O objetivo: “os consumidores vão absorver menos gorduras nocivas ao coração de um produto que é usado em uma ampla variedade de alimentos, que é plantado localmente e pode ser rastreado até a região em que foi produzido”, disse Manoj Sahoo, diretor comercial da Calyxt.
Os alimentos editados geneticamente não precisam ter rótulos específicos, mas Sahoo afirmou que as empresas de alimentos usando o óleo de soja podem informar na embalagem que há zero gordura trans ou que não são OGMs.
A Calyxt negocia com cerca de 20 empresas possíveis compradoras, segundo Sahoo. Ele acrescenta que espera vender a primeira colheita para duas a cinco empresas. O contrato seria de venda do produto de acordo com a necessidade dos compradores.
Zach Luttrell, diretor na consultoria StraightRow, vê a edição de genes como uma forma para o setor continuar reduzindo custos. “Um produto desenvolvido usando a nova técnica pode ser levado ao mercado em três anos a custo de US$ 10 milhões a US$ 20 milhões”, disse Luttrell, em comparação a um transgênico que pode custar US$ 100 milhões ao longo de dez anos.

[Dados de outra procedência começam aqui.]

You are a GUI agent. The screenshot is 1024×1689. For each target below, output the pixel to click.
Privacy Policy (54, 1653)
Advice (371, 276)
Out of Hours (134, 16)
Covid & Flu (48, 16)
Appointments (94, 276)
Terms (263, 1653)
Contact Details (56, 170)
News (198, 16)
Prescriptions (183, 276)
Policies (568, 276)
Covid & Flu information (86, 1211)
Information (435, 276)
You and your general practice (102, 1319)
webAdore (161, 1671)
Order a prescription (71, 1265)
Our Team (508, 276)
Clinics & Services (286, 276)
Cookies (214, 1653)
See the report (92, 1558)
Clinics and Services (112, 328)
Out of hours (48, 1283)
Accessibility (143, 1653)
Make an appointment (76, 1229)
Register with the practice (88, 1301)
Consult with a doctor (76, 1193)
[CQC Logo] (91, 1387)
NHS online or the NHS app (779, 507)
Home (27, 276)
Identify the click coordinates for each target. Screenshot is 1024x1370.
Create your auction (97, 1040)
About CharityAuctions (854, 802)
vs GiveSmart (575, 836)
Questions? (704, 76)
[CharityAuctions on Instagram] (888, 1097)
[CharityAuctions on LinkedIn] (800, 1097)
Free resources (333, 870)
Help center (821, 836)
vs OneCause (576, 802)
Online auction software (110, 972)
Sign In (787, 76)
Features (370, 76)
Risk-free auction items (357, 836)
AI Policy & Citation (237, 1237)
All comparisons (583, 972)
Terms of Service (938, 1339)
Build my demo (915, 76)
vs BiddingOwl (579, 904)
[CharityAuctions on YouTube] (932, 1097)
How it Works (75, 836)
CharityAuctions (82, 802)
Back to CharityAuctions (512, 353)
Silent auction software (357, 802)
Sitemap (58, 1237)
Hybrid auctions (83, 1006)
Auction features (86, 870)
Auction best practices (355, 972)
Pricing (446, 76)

“A agricultura tem sido historicamente dominada por poucos e grandes participantes, mas agora empresas muito menores vão ser capazes de surgir e desenvolver essas novas colheitas”, declarou Luttrell. “No futuro, realmente vamos ter colheitas de criadores”.
“A decisão de Zimmerman de plantar a soja alterada foi principalmente econômica”, afirmou o diretor. “Os agricultores que plantarem a soja vão ganhar entre US$ 0,40 e US$ 0,90 por bushel acima dos preços no mercado futuro”, disse Charles Baron, cofundador da Farmer’s Business Network.

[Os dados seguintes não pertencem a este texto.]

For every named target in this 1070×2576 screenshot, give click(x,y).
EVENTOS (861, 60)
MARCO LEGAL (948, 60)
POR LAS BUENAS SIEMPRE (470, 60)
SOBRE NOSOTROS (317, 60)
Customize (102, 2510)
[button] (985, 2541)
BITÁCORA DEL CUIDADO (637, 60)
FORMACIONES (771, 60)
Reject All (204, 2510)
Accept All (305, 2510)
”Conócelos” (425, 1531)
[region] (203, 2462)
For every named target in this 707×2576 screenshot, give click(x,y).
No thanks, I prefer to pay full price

A empresa, cujas fazendas integrantes representam 10.5 milhões de hectares nos Estados Unidos e no Canadá, ajudou a Calyxt a recrutar plantadores e financiou a compra das sementes pelos agricultores.

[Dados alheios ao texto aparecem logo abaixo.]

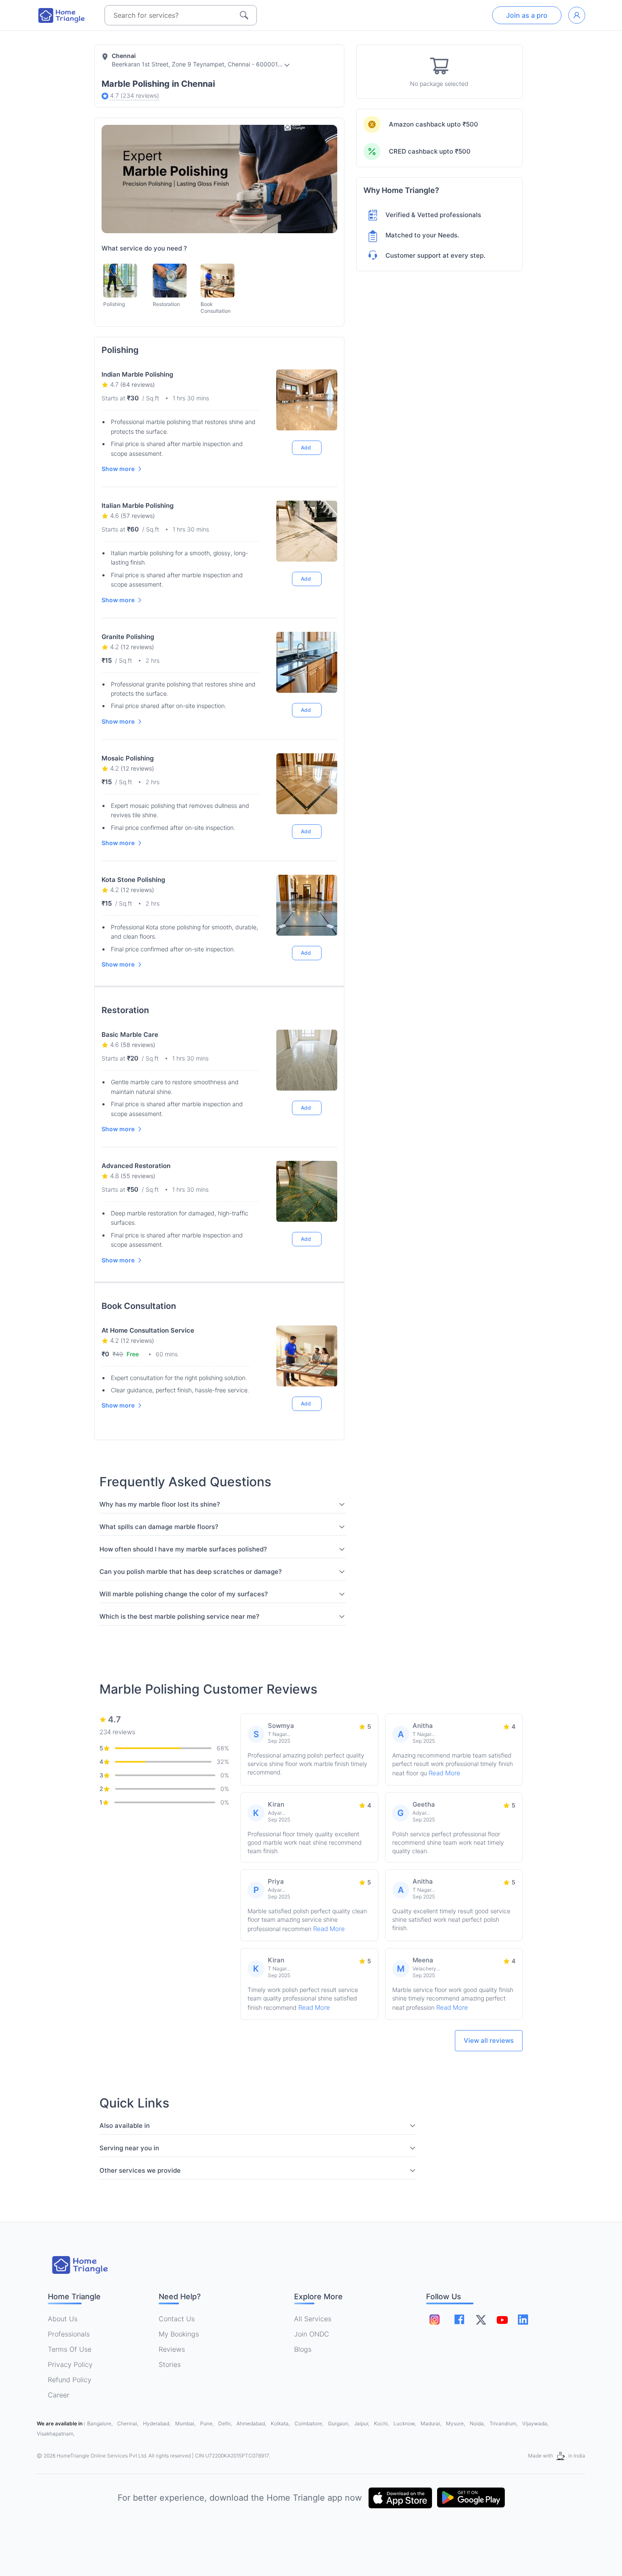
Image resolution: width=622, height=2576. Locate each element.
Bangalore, (100, 2423)
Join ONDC (311, 2334)
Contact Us (177, 2318)
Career (58, 2395)
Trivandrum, (504, 2423)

Há, entretanto, trabalhos adicionais necessários. O produto exige pesticidas diferentes e precisa ser armazenado separadamente. Os equipamentos de colheita, caminhões e armazéns precisam ser limpos completamente, para assegurar que não exista a contaminação por produtos antigos.
Ainda assim, Zimmerman disse estar satisfeito por ter feito o esforço. “Tem sido a soja mais bonita de todo o ano”. Se os preços no contrato forem similares em 2019, ele vai voltar a plantar o produto.
A Calyxt não é a única na área. A suíça Syngenta busca lançar no mercado seus primeiros produtos editados geneticamente no início da próxima década e vem aplicando a técnica a colheitas como tomate, arroz e girassol. A Arcadia Biosciences, na Califórnia, é outra que usa a edição de genes para desenvolver alimentos.
“A colheita da Calyxt não é nem o começo do jogo”, afirmou John Dombrosky, executivo-chefe da AgTech Accelerator, um consórcio de empresas de capital de risco da Carolina do Norte que investe em empresas iniciantes agrícolas.
“Estamos apenas dirigindo para o estádio”, disse Dombrosky. A edição do genoma dos alimentos “poderá fazer tremendas realizações no espectro agrícola e as promessas são simplesmente gigantescas. Seremos capazes de fazer uma sintonia fina dos alimentos para ter benefícios espetaculares na saúde e nutrição”.